On Day N+10, the user starts a different show (Dragon Princess)—again marked New, indicating exploration.
A gap of 25 days follows i.e N+35, the user returns to My Vampire System after more than 30 days, this interaction is tagged Reengage, signaling a comeback on My Vampire System.
On the same day (N+35), the user's activity on Dragon Princess is tagged as Binge, a show the user already engaged with within the past 30 days. And listening to a completely new show ex- Supreme Lord, is tagged a New.

Along with the types of listening or label, we track a bunch of other numerical features on listening level i.e Playtime, Number of episodes listened, Show completion fraction and categorical features like Source screen, Source Module etc to name a few. Also at the time of training data preparation we calculate the number of days since the last listen of the show.
Other Static Features:
Apart from the sequential features, there are other sets of features that remain static for a given user, like locale , age, spending behaviour, etc have been used in the model.
Target Label :
Based on the above sequence, we predict three targets independently.
New: Listening to a completely new/unexplored show for a user
Reengage: Listening to a show which has not been listened to in the last 30 days.
Binge: Listening to a show which has been listened to in the last 30 days.
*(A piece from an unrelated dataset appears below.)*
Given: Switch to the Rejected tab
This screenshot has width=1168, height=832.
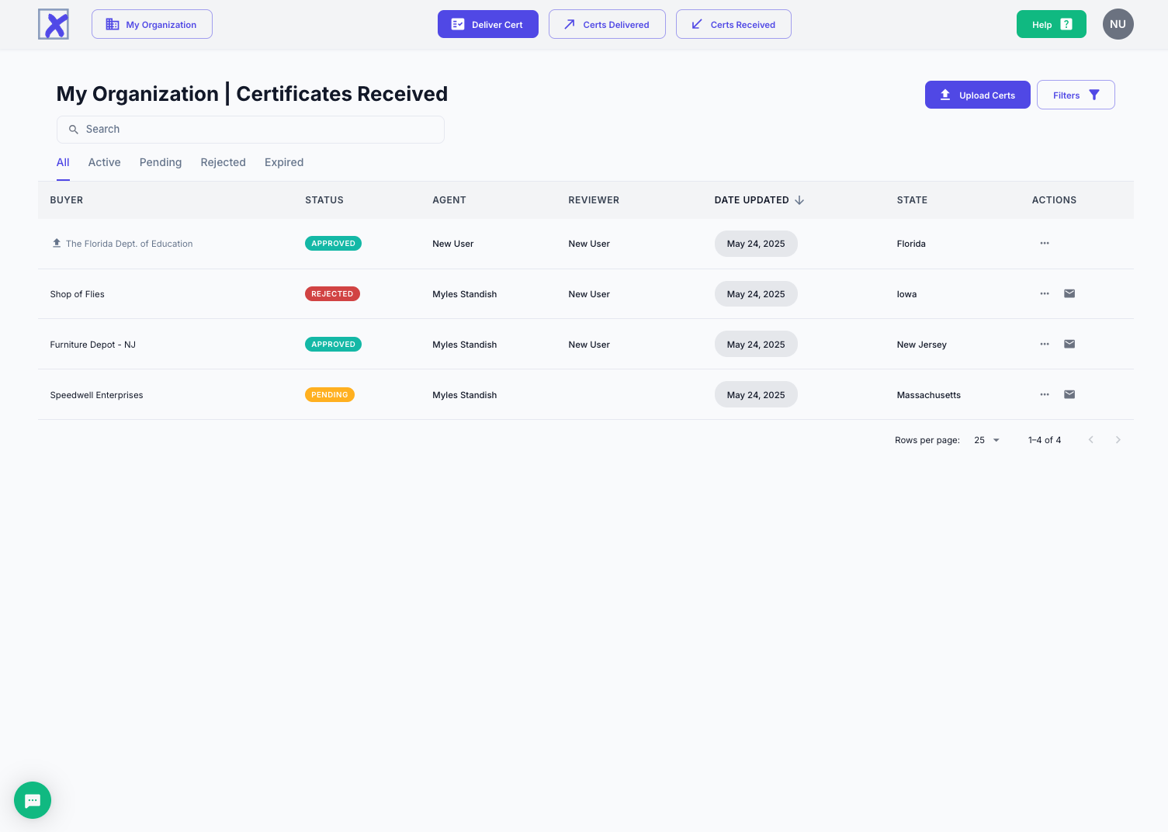Looking at the screenshot, I should [x=223, y=162].
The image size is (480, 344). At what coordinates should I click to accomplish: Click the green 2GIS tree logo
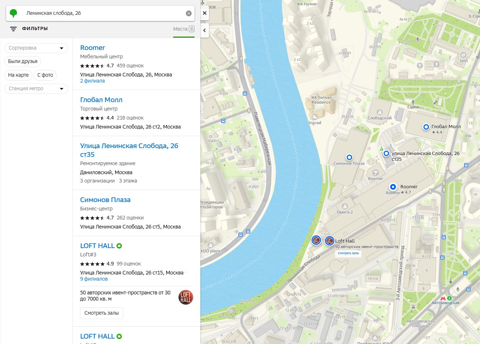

The definition of Re-engage and Binge has been chosen because of long format content. It can be tweaked with any other definition.
We don't define a user by a single state because a user can be listening to multiple shows in parallel. So at the same time, they can be in all three states i.e. New, Reengage and Binge. Having only one state would result in loss of information.
Training Data :
The training data is built on user x date level. So for any given day the model looks at the past interactions before that day and labels are generated based on the same day interaction. Therefore only the users who have interacted on a given day have been considered during the training session.
We experimented with different numbers of interactions to consider while creating the sequence. But we found that 10 interactions are enough to capture the interest. Any user having less than 10 interactions at that point of time is padded with an unknown token of corresponding categories.
Model Architecture:
We convert all the numerical features into categorical features using bucketization methods. And Positional encoding is learnt to capture the order of interactions.
All the categorical features are embedded and summed for each timestep, forming the input to a Transformer Encoder, which models the relationships across the sequence through self-attention. The aggregated sequence output is then combined with static user features and passed through a multi-layer perceptron (MLP). Finally, three separate output heads predict intent labels simultaneously for different behavioral aspects.
Since the model predicts multiple intent labels (multi-task setting), each target can have a different class imbalance. To address this, the training loop dynamically computes a positive class weight (pos_weight) for each target using the actual label distribution in the batch.
Each target then uses its own BCEWithLogitsLoss loss function, weighted appropriately to penalize underrepresented classes more strongly. This ensures that the model doesn't get biased toward majority labels and learns to detect rare intents like Re-engage/new effectively.

Evaluation
The model has been evaluated by looking at the ML metrics like ROC AUC, F1 score for each set of targets. Apart from that, we evaluated the model offline to see if it has been able to differentiate between the binge and non binge users. So we looked at the users and their model predictions who actually binged on a given day vs the users who didn’t binge on that day. And we see there is a significant gap in the probabilities between them. This remains true for reengage and new shows intention as well.
What's Next
We are actively exploring different architectures, redefining our labels and at the same time finding different signals which indicate user behaviour. At the same time all of our training data is biased with existing model ranking so debiasing plugged in with this model is an interesting research direction we are continuously exploring.